• [Provided records]
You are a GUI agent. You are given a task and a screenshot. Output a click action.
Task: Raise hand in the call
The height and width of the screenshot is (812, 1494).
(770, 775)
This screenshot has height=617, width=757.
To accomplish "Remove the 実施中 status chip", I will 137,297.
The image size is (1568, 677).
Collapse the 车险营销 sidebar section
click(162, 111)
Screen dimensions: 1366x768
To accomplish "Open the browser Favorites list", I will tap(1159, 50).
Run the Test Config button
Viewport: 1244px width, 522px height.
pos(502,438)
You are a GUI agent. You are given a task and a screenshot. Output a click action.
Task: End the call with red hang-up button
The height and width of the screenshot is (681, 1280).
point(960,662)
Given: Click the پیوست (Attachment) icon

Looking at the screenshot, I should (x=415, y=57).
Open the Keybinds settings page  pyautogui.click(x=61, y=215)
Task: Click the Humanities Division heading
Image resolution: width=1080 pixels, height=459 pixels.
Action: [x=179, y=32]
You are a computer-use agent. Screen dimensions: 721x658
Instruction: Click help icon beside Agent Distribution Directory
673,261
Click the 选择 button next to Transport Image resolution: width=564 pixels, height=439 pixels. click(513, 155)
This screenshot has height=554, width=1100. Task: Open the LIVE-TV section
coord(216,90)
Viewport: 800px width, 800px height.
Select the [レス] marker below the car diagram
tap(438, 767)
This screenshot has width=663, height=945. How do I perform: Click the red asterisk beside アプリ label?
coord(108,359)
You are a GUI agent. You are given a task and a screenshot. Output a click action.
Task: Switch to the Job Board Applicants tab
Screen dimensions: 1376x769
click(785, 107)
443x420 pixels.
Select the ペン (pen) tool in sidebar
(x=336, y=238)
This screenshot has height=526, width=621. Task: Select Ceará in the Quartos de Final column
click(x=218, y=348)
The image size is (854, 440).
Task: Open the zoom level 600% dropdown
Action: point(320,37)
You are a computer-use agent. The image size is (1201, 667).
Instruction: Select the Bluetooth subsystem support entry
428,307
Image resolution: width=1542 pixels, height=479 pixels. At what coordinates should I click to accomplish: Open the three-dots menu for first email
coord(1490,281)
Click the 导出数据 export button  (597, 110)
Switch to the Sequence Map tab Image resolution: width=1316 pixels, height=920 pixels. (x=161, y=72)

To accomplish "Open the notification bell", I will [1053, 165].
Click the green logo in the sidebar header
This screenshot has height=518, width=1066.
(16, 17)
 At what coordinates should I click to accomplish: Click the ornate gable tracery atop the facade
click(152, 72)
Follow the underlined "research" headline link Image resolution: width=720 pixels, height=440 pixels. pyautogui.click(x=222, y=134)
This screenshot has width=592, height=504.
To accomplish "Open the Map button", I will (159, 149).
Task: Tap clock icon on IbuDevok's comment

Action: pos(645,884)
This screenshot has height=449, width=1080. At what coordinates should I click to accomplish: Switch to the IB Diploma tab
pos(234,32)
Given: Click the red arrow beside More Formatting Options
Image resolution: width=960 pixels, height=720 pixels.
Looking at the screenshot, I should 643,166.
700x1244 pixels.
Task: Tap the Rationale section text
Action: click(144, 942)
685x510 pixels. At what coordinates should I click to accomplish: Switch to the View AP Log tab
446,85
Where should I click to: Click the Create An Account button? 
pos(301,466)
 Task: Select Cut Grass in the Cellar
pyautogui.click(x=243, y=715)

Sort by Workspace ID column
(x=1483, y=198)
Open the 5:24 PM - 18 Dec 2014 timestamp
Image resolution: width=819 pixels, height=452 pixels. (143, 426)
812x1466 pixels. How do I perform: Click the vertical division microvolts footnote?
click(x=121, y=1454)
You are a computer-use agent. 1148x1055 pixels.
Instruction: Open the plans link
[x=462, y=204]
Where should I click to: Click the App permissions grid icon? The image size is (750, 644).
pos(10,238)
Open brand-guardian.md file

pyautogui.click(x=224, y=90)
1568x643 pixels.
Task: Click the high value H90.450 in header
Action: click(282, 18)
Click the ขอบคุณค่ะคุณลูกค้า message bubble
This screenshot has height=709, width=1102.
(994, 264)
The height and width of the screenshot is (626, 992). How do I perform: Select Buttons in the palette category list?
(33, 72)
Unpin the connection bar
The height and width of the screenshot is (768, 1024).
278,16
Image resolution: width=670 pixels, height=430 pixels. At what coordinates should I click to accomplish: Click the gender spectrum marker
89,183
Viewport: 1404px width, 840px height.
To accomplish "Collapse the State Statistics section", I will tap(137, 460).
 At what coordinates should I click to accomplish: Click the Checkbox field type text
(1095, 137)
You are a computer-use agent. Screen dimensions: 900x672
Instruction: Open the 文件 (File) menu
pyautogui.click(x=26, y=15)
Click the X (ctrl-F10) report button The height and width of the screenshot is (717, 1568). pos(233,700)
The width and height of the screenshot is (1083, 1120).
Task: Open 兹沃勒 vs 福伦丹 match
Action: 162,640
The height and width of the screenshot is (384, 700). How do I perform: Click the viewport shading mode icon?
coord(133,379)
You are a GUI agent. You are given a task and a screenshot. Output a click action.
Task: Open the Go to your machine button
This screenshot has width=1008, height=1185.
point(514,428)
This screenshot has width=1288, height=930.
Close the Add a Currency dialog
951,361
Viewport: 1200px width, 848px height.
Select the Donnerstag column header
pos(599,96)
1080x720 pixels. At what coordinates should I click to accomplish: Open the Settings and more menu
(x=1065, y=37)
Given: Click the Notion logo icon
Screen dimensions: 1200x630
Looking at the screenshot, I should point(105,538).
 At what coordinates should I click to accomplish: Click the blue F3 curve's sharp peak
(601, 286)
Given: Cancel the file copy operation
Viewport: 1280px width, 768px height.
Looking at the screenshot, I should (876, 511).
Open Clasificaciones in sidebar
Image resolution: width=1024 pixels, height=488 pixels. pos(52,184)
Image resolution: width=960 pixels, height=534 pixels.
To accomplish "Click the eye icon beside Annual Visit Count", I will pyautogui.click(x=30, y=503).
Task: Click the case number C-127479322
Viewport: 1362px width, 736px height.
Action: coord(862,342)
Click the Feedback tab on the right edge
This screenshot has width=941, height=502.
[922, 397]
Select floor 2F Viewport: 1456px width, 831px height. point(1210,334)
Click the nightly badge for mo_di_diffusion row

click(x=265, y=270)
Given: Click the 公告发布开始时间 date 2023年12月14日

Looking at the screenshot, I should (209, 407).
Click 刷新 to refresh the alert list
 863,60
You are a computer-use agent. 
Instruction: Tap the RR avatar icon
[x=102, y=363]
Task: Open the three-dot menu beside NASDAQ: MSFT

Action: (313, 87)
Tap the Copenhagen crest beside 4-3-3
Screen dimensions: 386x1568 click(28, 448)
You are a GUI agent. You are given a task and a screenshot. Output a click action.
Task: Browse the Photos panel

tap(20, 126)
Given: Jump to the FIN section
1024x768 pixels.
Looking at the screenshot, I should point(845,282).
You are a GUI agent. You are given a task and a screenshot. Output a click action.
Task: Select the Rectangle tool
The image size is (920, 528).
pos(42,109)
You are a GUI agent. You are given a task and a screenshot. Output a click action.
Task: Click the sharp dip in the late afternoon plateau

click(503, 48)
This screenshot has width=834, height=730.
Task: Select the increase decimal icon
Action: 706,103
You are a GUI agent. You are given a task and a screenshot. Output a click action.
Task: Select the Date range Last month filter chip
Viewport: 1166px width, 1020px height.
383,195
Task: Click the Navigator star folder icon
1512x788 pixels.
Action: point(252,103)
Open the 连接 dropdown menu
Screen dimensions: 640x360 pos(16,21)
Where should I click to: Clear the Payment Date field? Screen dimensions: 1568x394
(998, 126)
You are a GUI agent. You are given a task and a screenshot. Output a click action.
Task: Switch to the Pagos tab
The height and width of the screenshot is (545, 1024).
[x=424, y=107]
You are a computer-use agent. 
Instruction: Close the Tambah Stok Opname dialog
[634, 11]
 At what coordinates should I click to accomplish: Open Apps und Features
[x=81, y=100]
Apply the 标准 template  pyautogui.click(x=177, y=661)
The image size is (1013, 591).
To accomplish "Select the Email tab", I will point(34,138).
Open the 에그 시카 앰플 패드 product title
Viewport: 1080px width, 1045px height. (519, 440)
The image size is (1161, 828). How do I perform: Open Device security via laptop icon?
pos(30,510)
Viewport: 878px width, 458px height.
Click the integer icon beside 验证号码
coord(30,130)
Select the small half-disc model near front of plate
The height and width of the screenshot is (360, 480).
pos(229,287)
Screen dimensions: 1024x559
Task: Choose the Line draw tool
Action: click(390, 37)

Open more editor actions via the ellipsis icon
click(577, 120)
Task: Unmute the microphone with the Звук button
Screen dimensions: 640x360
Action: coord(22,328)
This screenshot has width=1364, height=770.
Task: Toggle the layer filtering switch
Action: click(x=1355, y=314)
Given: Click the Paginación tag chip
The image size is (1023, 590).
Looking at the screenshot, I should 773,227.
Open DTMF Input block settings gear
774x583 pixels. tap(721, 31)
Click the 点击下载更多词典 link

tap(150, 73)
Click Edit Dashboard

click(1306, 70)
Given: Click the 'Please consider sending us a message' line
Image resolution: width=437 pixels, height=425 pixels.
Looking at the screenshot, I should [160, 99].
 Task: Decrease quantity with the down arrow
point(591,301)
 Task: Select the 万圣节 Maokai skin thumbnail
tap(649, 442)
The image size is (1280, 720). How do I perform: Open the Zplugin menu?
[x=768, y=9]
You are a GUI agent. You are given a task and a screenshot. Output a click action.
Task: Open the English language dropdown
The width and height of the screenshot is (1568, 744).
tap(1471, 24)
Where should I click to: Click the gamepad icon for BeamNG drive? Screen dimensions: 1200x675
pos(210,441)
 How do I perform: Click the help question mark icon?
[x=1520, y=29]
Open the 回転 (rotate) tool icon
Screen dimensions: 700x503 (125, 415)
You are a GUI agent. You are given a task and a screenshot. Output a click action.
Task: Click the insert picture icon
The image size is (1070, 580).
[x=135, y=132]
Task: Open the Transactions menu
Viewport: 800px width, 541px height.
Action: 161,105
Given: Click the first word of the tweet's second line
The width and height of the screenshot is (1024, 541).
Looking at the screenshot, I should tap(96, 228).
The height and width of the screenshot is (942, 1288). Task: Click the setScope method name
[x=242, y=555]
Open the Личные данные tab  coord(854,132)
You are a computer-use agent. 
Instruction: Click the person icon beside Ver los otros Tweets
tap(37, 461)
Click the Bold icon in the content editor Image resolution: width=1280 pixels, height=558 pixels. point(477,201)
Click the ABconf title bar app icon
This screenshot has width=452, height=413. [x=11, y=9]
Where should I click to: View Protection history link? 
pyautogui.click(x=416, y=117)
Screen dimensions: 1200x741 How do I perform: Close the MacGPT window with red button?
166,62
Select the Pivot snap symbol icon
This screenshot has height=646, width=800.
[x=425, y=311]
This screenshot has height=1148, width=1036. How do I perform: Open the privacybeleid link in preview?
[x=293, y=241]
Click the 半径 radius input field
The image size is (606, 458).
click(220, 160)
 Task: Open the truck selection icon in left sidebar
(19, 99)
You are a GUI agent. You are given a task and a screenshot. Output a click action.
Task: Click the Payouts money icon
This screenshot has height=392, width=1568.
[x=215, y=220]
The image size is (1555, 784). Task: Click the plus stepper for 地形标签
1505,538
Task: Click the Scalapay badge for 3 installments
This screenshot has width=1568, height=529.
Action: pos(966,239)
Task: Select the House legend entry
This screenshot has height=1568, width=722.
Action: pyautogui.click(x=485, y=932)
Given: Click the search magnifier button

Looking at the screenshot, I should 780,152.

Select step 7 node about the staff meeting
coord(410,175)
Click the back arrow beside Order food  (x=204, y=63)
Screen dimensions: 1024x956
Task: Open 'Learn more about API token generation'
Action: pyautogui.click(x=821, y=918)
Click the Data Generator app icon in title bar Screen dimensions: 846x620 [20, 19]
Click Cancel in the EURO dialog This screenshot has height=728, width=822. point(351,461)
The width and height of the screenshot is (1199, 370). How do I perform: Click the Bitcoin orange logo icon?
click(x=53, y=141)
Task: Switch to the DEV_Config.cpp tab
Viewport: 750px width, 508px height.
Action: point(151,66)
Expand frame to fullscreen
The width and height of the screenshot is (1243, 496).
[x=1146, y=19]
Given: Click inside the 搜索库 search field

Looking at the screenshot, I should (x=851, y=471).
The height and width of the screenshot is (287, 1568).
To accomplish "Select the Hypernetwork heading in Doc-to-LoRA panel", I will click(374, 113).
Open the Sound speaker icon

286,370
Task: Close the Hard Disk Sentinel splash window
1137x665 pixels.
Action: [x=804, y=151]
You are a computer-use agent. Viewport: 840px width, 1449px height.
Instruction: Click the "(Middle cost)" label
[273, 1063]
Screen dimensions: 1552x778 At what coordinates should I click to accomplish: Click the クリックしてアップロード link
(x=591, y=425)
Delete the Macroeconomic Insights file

• [Work order]
In the listing above, find the line with "Click the ขอบคุณค่ะคุณลูกค้า message bubble" and the line with "Unpin the connection bar", then print exactly those two lines and every line between them, and nothing more.

• [Result below]
Click the ขอบคุณค่ะคุณลูกค้า message bubble
This screenshot has height=709, width=1102.
(994, 264)
The height and width of the screenshot is (626, 992). How do I perform: Select Buttons in the palette category list?
(33, 72)
Unpin the connection bar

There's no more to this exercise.